Testo di partenza »

________

Alimentazione

Menù vegano in mense di scuole ed aziende: la richiesta delle associazioni alla Regione

L'iniziativa di Sindacato Autonomo di Polizia di Bari, LAV, Animal Law, ENPA, per inserire l’opzione vegana nella ristorazione collettiva scolastica ed aziendale

Attualità
Bari martedì 26 novembre 2019
di La Redazione
Un piatto vegano
Un piatto vegano © n.c.

Una richiesta congiunta è stata rivolta al Presidente della Regione Puglia e al Prefetto di Bari, da parte del Sindacato Autonomo di Polizia di Bari, LAV, Animal Law, ENPA, per inserire l’opzione vegana nella ristorazione collettiva scolastica ed aziendale.

«Nel nostro Paese - si legge in una nota delle asscoiazioni - sono sempre in aumento le persone che scelgono di optare sia in modo fisso che occasionale, per l’alimentazione 100% vegetale. Secondo il 31° Rapporto Italia 2019, pubblicato all'inizio dell'anno da Eurispes, l'1,9% della popolazione sceglie di mangiare vegano (+1% rispetto al 2018, mentre insieme i vegetariani e i vegani sono il 7,3%).

________

Esercizi da svolgere »
[1] Cita dall'articolo sul menù vegano il passo che comincia con "Menù vegano in" e prosegue fino a "vegano © n.c.".
[2] Continua l'articolo sul menù vegano nelle mense dal punto in cui si interrompe.
Le righe riportate di seguito sono materiale a sé e non fanno parte dell'articolo.

________

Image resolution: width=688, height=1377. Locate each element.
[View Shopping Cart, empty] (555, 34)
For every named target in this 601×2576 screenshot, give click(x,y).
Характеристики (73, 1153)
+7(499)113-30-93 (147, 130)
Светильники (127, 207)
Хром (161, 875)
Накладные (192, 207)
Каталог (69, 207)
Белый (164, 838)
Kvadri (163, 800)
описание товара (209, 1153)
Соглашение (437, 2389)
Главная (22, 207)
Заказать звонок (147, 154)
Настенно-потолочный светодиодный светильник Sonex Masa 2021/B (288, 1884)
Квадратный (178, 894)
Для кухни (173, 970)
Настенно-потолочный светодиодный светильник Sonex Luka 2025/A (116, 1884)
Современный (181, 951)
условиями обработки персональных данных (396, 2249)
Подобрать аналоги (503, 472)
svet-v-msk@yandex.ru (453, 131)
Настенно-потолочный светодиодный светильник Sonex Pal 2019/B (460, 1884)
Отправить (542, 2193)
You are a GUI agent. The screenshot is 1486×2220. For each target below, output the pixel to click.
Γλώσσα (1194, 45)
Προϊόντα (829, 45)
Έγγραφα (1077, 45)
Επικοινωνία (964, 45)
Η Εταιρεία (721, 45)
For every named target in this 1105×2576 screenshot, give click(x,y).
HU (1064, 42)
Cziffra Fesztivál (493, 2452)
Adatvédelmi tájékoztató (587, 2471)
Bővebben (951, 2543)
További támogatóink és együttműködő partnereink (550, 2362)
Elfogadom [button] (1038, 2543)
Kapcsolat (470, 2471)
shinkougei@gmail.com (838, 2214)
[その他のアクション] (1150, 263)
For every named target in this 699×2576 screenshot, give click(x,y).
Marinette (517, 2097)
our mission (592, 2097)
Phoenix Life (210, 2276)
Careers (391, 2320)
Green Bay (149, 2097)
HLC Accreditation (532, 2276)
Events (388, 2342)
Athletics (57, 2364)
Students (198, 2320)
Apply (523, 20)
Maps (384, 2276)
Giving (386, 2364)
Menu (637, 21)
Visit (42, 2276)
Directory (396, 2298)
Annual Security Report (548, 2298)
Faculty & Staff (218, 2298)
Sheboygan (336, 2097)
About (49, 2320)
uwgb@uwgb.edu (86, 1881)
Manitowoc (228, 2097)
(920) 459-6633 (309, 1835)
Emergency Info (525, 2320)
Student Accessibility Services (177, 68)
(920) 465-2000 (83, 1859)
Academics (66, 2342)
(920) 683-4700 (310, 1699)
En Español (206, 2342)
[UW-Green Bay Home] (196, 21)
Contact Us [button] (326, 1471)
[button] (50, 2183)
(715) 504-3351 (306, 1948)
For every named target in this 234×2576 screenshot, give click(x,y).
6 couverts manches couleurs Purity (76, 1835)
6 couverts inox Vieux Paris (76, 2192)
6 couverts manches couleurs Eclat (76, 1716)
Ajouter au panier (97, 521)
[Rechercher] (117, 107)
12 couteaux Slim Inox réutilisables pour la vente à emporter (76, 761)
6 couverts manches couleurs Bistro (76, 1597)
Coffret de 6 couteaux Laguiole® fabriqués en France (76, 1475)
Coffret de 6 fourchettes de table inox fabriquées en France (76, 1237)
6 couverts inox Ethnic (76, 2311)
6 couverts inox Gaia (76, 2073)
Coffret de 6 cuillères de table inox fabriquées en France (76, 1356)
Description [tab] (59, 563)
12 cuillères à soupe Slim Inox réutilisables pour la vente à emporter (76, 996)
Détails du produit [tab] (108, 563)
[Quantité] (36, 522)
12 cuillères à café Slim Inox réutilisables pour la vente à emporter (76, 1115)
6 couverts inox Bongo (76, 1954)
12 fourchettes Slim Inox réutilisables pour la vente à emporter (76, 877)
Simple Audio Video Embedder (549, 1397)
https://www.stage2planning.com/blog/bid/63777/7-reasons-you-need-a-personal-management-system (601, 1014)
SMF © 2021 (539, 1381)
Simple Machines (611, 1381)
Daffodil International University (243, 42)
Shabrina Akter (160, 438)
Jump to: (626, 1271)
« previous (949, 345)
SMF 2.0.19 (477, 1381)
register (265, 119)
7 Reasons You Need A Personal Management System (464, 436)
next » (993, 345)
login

________

Risultati attesi »
[1]
Menù vegano in mense di scuole ed aziende: la richiesta delle associazioni alla Regione

L'iniziativa di Sindacato Autonomo di Polizia di Bari, LAV, Animal Law, ENPA, per inserire l’opzione vegana nella ristorazione collettiva scolastica ed aziendale

Attualità
Bari martedì 26 novembre 2019
di La Redazione
Un piatto vegano
Un piatto vegano © n.c.

[2]
Tenuti presenti i vantaggi – verificati da una moltitudine di studi e dai principali Istituti Scientifici - in termini di prevenzione e tutela della salute che un’equilibrata alimentazione a base vegetale procura e vista la recentissima attenzione sull’impatto ambientale del cibo e degli allevamenti in risposta all’allerta sui cambiamenti climatici lanciata dall’IPCC e dai Governi, il Sindacato Autonomo di Polizia di Bari, LAV, Animal Law, ENPA, hanno scritto al Presidente Emiliano e al Prefetto di Bari affinché i servizi di somministrazione dei pasti appaltati a livello regionale e provinciale possano rispettare le scelte etiche, salutistiche e ambientali degli studenti e dei lavoratori. In particolare un menù che comprenda opzioni vegane sarebbe fruibile anche dai vegetariani e dalle persone che soffrono di determinate patologie e rispetterebbe anche orientamenti etici e religiosi che sono sempre più diffusi sul territorio.

Sul piano economico, poi, gli eventuali maggiori costi di un’alimentazione a base vegetale sarebbero ampiamente compensati dalla riduzione delle patologie cardiovascolari, epatiche e neoplastiche, le cui cure incidono pesantemente sulla spesa sanitaria pubblica».